The youngster looked owlishly at it.
Weill lifted the helmet and brought it close to the boy. "Do you know what this is?"
Tommy shrank away. "No."
"It's a thinker. That's what we call it because people think into it. You put it on your head and think anything you want."
"Then what happens?"
"Nothing at all. It feels nice."
"No," said Tommy, "I guess I'd rather not."
His mother bent hurriedly toward him. "It won't hurt, Tommy. You do what the man says." There was an unmistakable edge to her voice.
Tommy stiffened, and looked as though he might cry but he didn't. Weill put the thinker on him.
He did it gently and slowly and let it remain there for some thirty seconds before speaking again, to let the boy assure himself it would do no harm, to let him get used to the insinuating touch of the fibrils against the sutures of his skull (penetrating the skin so finely as to be insensible almost), and finally to let him get used to the faint hum of the alternating field vortices.
Then he said, "Now would you think for us?"
"About what?" Only the boy's nose and mouth showed.
"About anything you want. What's the best thing you would like to do when school is out?"
The boy thought a moment and said, with rising inflection, "Go on a stratojet?"

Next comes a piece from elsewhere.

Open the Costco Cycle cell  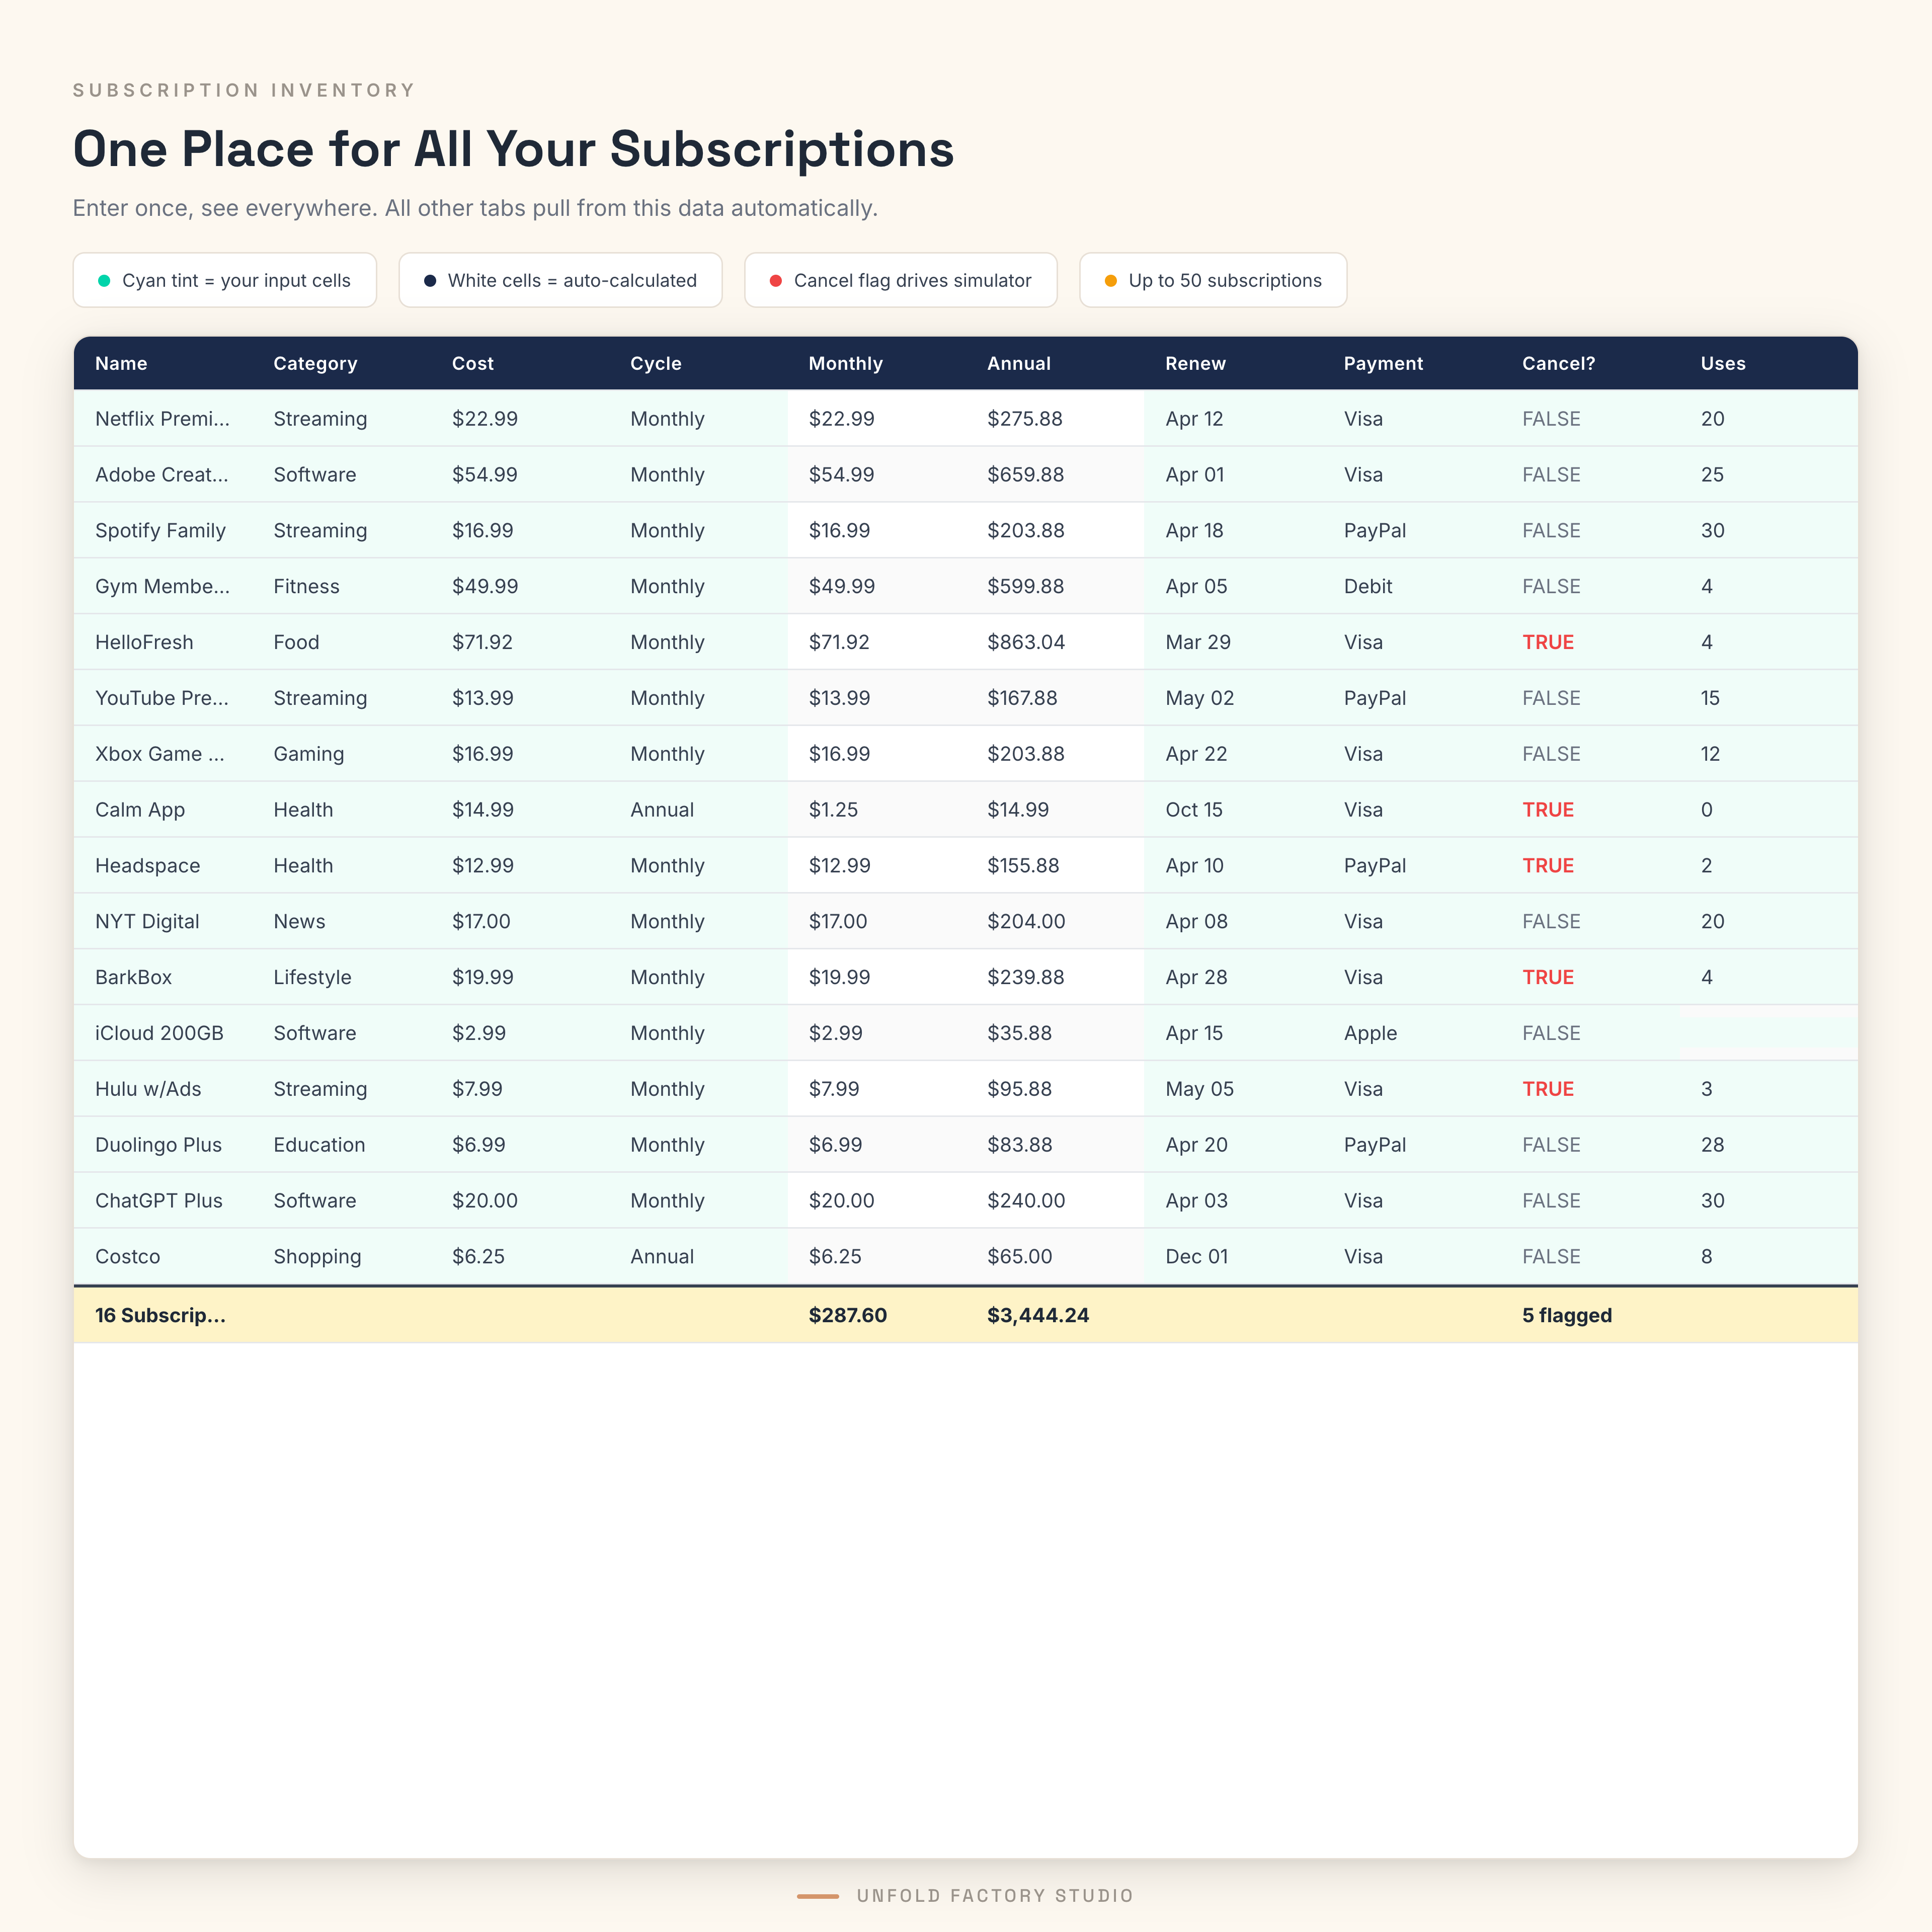(662, 1257)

"Why not? Sure thing. You go on a jet. It's taking off right now." He gestured lightly to Dooley, who threw the freezer into circuit.
Weill kept the boy only five minutes and then let him and his mother be escorted from the office by Dooley. Tommy looked bewildered but undamaged by the ordeal.

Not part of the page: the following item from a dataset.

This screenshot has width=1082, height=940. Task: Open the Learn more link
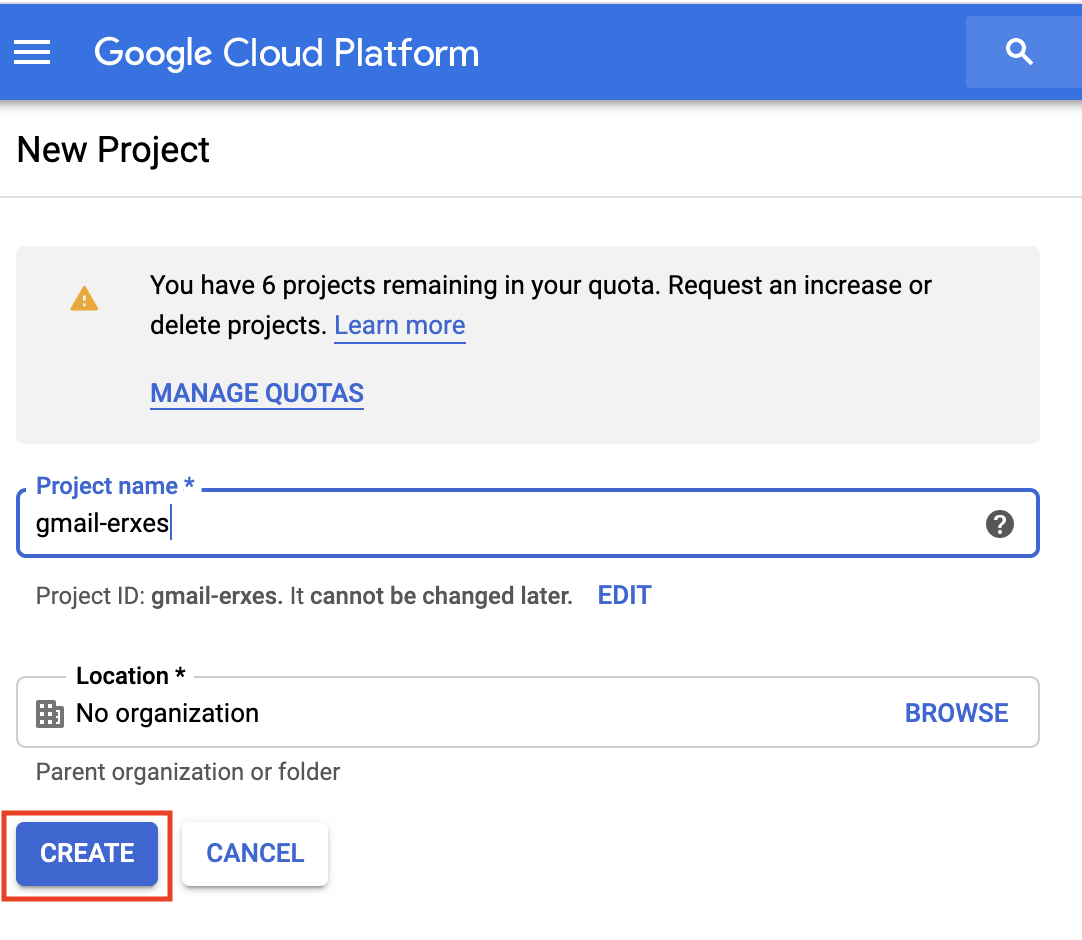(399, 326)
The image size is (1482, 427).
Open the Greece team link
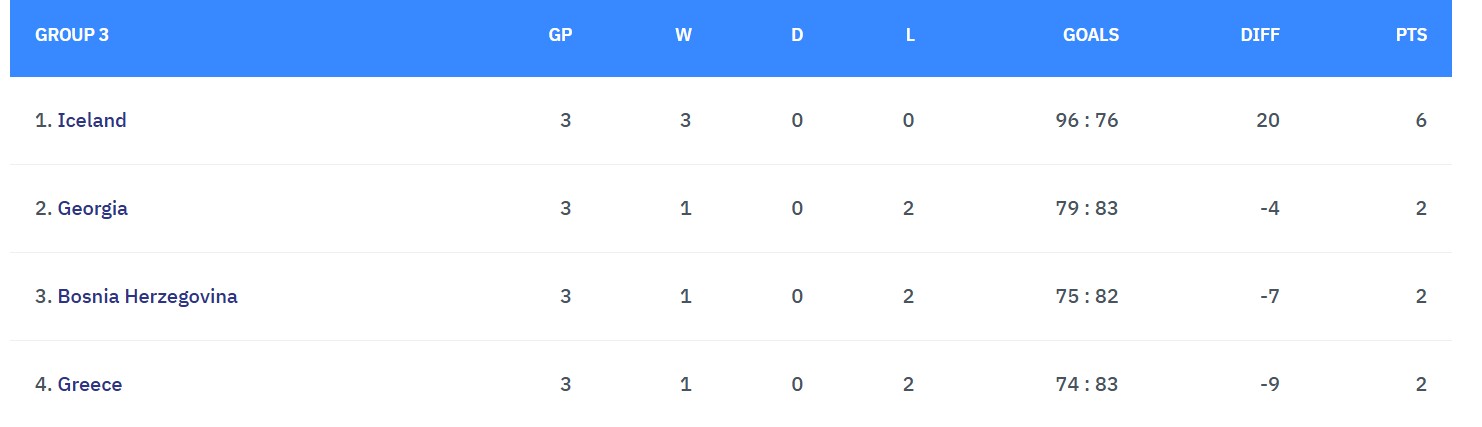(89, 385)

Weill said to the father, "Now, Mr. Slutsky, if your boy does well on this test, we'll be glad to pay you five hundred dollars each year until he finishes high school. In that time, all we'll ask is that he spend an hour a week some afternoon at our special school."
"Do I have to sign a paper?" Slutsky's voice was a bit hoarse.
"Certainly. This is business, Mr. Slutsky."
"Well, I don't know. Dreamers are hard to come by, I hear."
"They are. They are. But your son, Mr. Slutsky, is not a dreamer yet. He might never be. Five hundred dollars a year is a gamble for us. It's not a gamble for you. When he's finished high school, it may turn out he's not a dreamer, yet you've lost nothing. You've gained maybe four thousand dollars altogether. If he is a dreamer, he'll make a nice living and you certainly haven't lost then."